Thankfully they were withdrawn from service soon after, but were still littering Abingdon several years later.

Who remembers this delightfully painted Nimrod:


XV246 - the 'Flying $hite' - one of those RAF stories which no-one would believe if there weren't any witnesses to it!

"Are you sure that's the colour Sir wants?"
"Yes it is, now get on with painting it!"
"But it doesn't look like the colour we were told about?"
"I'M A SENIOR OFFICER AND I KNOW ABOUT PAINT! DO IT!!"
(Some days later)
"Ah, errm, perhaps it'll change colour when it's dry?"
"It is dry, Sir and it hasn't!"
:\

I gather it languished at the far end of Trebalzue before Someone Very Senior saw it, asked what on earth it was doing in such a vile colour, before ordering that it should be repainted in 'proper' hemp forthwith!

circle kay 15th Jun 2015 17:31

http://farm8.staticflickr.com/7057/6...9948568a_z.jpg
The infamous Sunderland that sunk in St Peter Port Harbour. Somewhere on the net is a cutting (with pictures) from the Sydney Morning Hereld.

Haraka 15th Jun 2015 19:34


Who remembers this delightfully painted Nimrod:
Beags. Wasn't it due to a transmission error in paint spec numbers?

P6 Driver 15th Jun 2015 19:48

Content removed

Ivan Rogov 15th Jun 2015 21:03

http://www.ausairpower.net/USN/P-8A-...Drop-USN-1.jpg
(US Navy)

smujsmith 15th Jun 2015 21:59

Ivan,

Quite like that jobby, perhaps the tasking could be farmed out to EzyJet, using the principle of "getting more for the taxpayers pound". I'm sure the standing passengers wouldn't worry too much about their brief interlude of operational activity, especially as the Marguritas go down.

Smudge:ok:

thunderbird7 16th Jun 2015 07:14

Nice pic, can't wait for the Airfix kit (the UK version ;) )
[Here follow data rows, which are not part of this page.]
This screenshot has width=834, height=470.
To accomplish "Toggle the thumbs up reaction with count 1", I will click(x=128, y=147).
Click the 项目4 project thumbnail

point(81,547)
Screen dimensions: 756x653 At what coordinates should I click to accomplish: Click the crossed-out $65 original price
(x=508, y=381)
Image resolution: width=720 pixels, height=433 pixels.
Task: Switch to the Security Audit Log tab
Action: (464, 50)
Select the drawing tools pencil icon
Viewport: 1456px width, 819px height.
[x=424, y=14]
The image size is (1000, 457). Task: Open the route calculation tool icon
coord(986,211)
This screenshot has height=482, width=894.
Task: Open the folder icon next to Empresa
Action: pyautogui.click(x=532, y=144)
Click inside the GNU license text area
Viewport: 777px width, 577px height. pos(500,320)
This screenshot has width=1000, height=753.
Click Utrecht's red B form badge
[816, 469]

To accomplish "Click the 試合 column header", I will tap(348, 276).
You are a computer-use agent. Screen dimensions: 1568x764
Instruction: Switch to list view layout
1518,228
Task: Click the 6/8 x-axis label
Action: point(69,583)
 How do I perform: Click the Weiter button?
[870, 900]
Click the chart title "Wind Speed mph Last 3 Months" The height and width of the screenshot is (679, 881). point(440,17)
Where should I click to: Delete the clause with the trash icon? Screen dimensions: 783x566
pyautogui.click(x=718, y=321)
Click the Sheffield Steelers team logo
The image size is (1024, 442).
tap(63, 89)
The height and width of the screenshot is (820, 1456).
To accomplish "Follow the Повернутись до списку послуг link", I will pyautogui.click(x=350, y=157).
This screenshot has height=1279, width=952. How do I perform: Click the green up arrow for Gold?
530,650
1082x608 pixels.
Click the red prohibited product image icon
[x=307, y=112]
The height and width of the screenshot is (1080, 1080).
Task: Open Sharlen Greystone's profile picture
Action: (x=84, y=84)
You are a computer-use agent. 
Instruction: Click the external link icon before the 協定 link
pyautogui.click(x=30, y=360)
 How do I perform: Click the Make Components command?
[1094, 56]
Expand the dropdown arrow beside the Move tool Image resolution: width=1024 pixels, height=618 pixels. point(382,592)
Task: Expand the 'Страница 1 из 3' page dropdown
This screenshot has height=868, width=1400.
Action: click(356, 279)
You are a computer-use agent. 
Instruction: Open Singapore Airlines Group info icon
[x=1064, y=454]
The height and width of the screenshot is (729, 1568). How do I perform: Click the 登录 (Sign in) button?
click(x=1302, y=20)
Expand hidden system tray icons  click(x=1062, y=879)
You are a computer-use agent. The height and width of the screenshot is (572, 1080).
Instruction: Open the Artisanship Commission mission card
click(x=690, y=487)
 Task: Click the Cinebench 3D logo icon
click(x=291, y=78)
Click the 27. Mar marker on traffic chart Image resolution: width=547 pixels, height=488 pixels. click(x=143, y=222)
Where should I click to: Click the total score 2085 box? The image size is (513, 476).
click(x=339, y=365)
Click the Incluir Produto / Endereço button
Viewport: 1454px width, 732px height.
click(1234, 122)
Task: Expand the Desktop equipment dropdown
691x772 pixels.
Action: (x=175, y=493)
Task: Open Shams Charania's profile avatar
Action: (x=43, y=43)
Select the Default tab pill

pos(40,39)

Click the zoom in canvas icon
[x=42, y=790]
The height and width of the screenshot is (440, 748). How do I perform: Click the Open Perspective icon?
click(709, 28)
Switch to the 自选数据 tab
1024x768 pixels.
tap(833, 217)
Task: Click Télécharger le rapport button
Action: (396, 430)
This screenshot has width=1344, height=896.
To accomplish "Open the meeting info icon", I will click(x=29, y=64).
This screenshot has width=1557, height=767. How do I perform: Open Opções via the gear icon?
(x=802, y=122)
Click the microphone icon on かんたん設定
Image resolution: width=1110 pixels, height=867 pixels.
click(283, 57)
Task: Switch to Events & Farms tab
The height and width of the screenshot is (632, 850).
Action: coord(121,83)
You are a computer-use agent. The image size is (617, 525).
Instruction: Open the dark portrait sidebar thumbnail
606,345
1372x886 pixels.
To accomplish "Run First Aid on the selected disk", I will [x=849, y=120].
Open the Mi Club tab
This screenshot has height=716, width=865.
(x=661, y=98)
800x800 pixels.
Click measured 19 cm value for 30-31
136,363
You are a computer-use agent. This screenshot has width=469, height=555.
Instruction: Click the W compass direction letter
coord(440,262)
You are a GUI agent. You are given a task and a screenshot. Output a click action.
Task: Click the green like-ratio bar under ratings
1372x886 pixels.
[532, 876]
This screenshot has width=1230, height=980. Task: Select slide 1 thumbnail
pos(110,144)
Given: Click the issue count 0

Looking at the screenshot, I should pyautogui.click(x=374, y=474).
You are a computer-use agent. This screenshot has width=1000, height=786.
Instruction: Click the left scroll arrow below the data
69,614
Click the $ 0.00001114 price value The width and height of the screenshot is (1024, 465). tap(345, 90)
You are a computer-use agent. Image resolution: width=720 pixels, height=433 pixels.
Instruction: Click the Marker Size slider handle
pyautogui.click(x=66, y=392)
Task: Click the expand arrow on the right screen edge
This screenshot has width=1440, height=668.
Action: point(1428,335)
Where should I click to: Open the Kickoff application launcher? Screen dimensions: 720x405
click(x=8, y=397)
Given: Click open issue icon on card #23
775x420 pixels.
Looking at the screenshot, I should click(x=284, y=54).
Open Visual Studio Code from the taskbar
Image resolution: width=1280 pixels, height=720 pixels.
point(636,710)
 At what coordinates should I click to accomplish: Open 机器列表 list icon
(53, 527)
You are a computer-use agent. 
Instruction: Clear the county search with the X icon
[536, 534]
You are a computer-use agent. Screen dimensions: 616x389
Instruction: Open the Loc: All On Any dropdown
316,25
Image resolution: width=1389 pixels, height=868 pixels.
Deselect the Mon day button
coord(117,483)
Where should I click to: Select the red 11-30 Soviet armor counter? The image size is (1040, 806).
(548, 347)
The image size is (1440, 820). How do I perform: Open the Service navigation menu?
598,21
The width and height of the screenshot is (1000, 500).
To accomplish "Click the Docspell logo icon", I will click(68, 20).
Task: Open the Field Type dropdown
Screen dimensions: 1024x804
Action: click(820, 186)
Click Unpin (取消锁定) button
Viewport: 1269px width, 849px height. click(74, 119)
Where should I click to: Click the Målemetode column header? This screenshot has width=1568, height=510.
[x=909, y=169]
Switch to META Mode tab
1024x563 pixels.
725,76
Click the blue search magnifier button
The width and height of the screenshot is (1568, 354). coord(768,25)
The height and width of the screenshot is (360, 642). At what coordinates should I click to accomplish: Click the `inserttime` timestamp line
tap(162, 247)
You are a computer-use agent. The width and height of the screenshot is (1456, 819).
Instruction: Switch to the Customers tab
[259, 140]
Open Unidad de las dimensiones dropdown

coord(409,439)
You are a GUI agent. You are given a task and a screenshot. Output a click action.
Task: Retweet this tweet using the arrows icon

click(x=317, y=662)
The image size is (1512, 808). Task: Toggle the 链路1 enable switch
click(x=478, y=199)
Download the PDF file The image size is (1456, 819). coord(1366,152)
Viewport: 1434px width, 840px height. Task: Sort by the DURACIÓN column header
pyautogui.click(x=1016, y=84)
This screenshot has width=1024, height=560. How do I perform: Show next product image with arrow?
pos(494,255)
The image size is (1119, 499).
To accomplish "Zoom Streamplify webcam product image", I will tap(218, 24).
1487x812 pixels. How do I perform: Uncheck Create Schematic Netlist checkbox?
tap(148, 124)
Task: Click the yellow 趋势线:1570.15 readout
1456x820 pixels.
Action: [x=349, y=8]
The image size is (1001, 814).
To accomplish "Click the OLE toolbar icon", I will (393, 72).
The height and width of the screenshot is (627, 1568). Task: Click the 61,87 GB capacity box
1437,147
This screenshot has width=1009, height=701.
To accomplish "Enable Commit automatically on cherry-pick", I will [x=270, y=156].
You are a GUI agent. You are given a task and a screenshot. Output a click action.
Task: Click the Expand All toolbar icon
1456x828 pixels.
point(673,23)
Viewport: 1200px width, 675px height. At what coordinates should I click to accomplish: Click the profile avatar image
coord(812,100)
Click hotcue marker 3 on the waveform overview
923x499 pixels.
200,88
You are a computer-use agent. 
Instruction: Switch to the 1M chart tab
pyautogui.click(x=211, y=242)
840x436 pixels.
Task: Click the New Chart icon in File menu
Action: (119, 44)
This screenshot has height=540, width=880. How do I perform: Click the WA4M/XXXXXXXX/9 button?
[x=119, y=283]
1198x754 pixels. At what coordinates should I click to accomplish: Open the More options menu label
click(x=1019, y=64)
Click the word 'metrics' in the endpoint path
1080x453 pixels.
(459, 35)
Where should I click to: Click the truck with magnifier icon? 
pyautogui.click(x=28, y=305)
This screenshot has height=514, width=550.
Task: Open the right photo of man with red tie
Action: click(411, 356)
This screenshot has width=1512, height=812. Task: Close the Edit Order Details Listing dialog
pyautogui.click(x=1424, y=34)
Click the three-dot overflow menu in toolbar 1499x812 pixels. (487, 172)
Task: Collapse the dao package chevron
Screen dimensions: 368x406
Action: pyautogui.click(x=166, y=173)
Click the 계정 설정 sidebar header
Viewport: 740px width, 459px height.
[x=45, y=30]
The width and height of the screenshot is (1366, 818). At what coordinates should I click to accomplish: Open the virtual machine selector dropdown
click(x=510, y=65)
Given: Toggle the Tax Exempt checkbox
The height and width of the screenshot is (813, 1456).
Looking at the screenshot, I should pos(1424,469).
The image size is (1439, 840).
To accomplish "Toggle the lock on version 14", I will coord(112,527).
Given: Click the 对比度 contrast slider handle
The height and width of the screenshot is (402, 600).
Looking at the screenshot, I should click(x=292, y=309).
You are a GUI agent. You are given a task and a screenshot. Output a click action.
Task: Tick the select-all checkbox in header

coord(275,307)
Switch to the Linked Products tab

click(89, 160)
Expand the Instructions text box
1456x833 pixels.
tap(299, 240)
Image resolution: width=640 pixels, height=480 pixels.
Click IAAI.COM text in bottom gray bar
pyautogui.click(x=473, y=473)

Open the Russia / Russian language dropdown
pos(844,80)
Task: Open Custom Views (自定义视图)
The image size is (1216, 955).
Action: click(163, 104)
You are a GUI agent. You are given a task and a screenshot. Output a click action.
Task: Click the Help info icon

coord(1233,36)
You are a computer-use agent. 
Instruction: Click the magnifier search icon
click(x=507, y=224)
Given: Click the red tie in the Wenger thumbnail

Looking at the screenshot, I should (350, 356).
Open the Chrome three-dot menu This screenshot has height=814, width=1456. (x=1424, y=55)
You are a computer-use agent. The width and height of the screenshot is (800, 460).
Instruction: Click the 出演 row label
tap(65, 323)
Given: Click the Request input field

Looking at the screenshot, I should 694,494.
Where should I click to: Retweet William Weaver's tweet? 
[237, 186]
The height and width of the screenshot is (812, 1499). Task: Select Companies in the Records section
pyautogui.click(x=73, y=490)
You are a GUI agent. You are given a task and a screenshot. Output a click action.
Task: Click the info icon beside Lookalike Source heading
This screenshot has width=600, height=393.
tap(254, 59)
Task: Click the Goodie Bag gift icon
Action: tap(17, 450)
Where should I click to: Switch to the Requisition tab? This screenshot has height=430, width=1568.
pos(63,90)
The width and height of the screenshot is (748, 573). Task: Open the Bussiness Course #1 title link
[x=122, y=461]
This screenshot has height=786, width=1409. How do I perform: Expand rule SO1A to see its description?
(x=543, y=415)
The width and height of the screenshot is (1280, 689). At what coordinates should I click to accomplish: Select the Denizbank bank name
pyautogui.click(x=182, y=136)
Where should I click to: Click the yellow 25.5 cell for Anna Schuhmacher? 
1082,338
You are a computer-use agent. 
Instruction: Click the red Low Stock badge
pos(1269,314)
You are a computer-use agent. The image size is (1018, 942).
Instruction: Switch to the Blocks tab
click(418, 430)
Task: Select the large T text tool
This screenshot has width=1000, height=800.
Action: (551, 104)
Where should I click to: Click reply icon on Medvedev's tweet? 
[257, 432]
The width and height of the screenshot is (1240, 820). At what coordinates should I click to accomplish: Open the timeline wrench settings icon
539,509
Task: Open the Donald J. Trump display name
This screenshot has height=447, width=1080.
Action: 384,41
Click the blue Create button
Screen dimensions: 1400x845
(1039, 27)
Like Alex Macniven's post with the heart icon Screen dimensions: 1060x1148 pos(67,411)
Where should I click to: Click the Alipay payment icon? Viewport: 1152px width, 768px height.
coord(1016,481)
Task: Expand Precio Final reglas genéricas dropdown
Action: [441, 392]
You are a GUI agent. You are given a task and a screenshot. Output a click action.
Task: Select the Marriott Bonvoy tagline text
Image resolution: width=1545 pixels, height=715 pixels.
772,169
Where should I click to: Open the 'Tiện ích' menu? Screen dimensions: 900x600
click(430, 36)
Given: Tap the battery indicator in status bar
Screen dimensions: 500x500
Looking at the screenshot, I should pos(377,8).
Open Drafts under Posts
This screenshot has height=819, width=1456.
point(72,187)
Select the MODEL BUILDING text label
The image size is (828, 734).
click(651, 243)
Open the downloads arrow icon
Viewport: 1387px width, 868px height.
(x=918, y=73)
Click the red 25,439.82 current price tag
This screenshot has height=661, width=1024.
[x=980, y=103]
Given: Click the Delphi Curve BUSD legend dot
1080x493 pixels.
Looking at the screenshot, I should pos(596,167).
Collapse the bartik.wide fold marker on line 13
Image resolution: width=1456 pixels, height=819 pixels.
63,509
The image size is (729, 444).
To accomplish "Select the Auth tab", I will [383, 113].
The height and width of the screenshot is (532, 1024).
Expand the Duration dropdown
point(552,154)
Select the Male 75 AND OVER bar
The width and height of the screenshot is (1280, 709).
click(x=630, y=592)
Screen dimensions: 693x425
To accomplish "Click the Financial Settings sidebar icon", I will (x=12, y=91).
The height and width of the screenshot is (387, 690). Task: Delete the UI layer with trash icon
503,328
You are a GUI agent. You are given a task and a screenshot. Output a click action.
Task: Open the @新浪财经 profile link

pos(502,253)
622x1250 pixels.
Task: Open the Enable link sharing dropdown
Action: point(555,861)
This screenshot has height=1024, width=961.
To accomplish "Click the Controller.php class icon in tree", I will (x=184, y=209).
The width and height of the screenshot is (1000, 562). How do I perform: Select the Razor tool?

P6 Driver 22nd Jun 2015 07:37

Content removed

Shackman 22nd Jun 2015 09:41

Steam gets priority!

Liberator FL930 at Ballykelly - the only airfield that I'm aware of where the ATC controllers had to have railway signallers qualifications - and the trains had priority up to the day it closed.

https://c4.staticflickr.com/4/3736/1..." height="510"

Of note, FL930 sank three U-boats during its career

Shackman 22nd Jun 2015 09:47

A couple of 205 Sqn pictures:

https://c1.staticflickr.com/1/377/18..." height="619"

Aircraft 'F' and 'A' on a day out

https://c1.staticflickr.com/1/269/19..." height="800"

The end of an era. 205 Disbandment parade 1972 :sad:

oldpax 22nd Jun 2015 10:24

Post 61
 
"M"of 204 sqdn ,if it was WL745 then it had my name below the cockpit window as part of the 3 man servicing team!Gave you pride in your aircraft,I guess that picture was c1960/63?
I also heard that story but was told it was a squadron crossing the pond that did it line astern!!!